Update the material from the line with "Image resolution: width=747" to the line with "click(637, 252)" by replacing "orange" with "gold" and leaving everything else unchanged. Omit the pictures from your answer.

Start of INFORMATION PROVIDED

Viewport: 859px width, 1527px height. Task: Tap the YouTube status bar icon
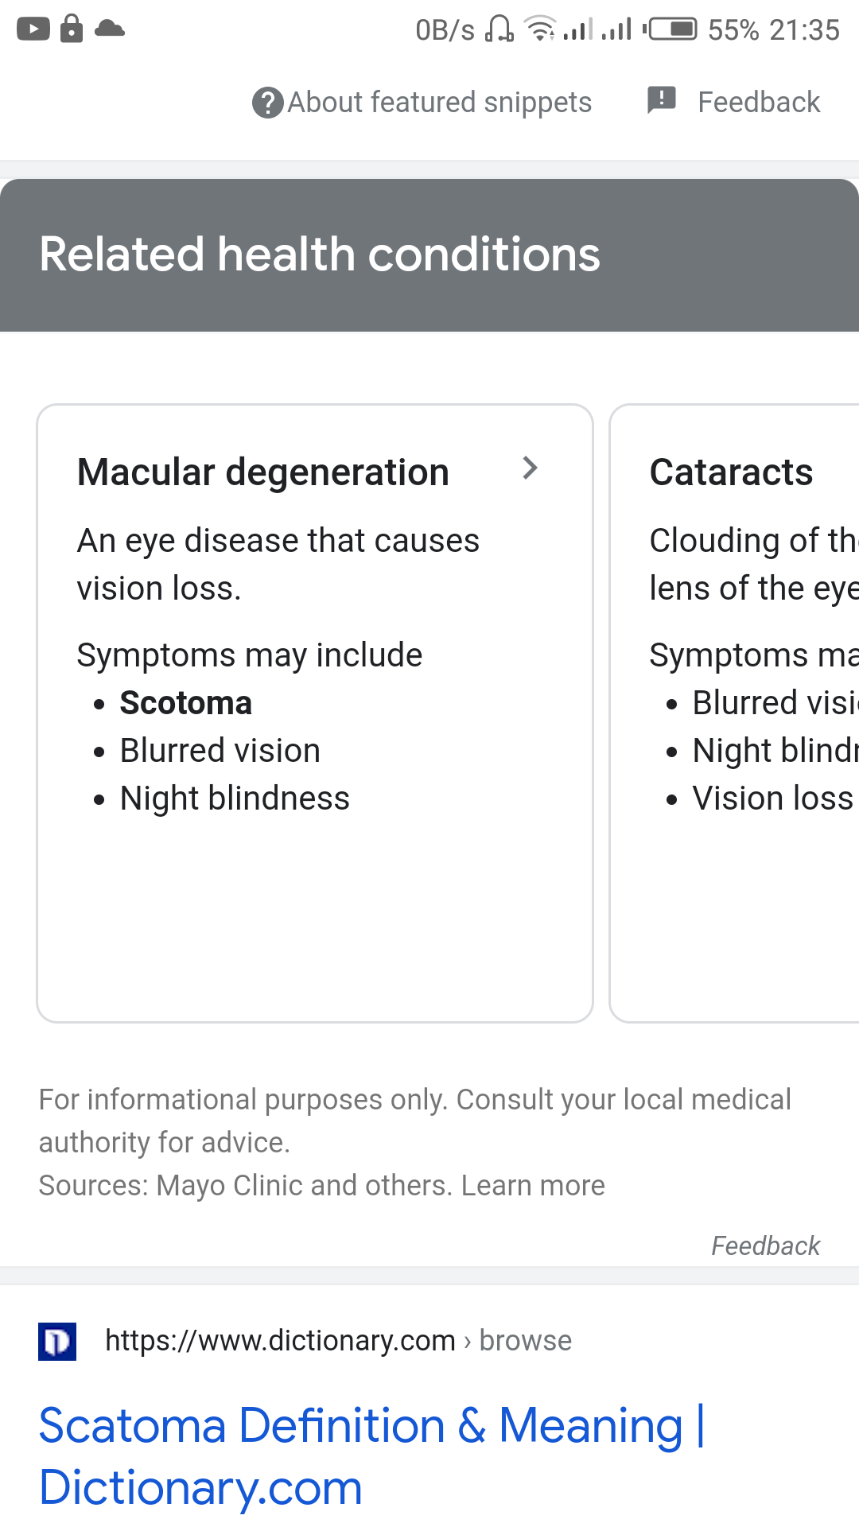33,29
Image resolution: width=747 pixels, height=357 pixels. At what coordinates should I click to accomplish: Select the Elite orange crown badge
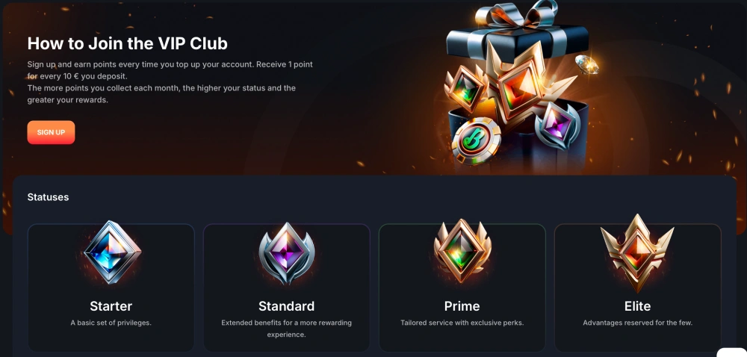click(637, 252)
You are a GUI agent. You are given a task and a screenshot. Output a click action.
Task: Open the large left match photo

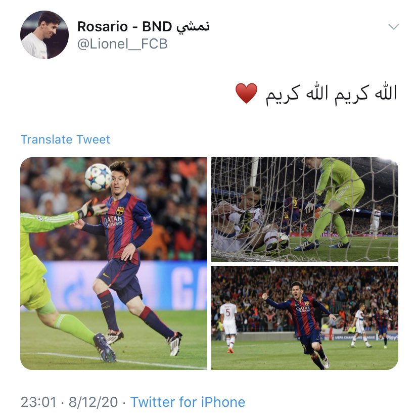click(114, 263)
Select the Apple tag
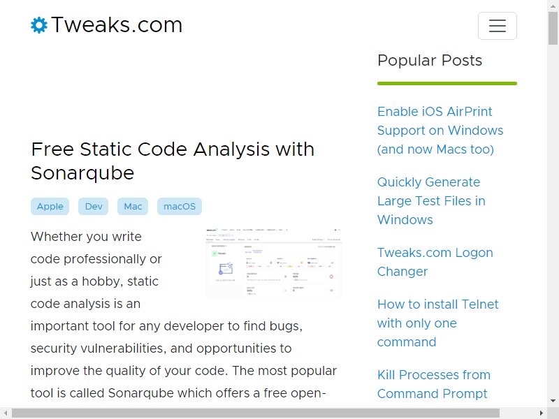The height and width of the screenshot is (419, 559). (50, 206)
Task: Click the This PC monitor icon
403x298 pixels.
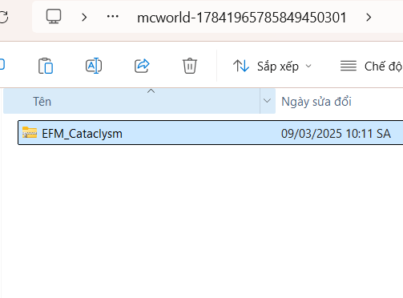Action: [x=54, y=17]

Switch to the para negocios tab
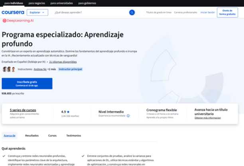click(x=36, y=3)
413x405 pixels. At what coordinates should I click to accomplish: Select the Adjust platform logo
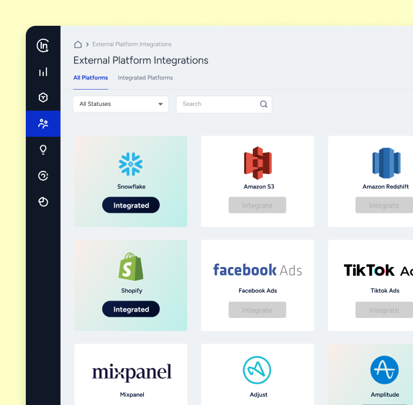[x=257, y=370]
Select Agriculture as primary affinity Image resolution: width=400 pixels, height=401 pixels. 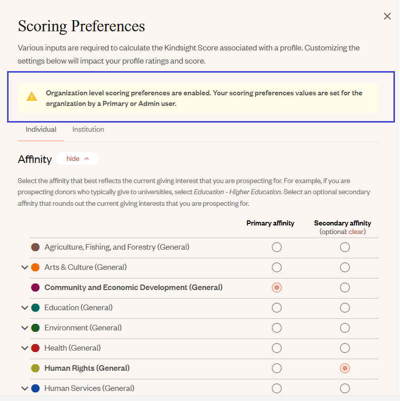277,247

End of INFORMATION PROVIDED

ANSWER FOR THIS EXERCISE -
Image resolution: width=747 pixels, height=357 pixels. At what coordinates should I click to accomplish: Select the Elite gold crown badge
click(637, 252)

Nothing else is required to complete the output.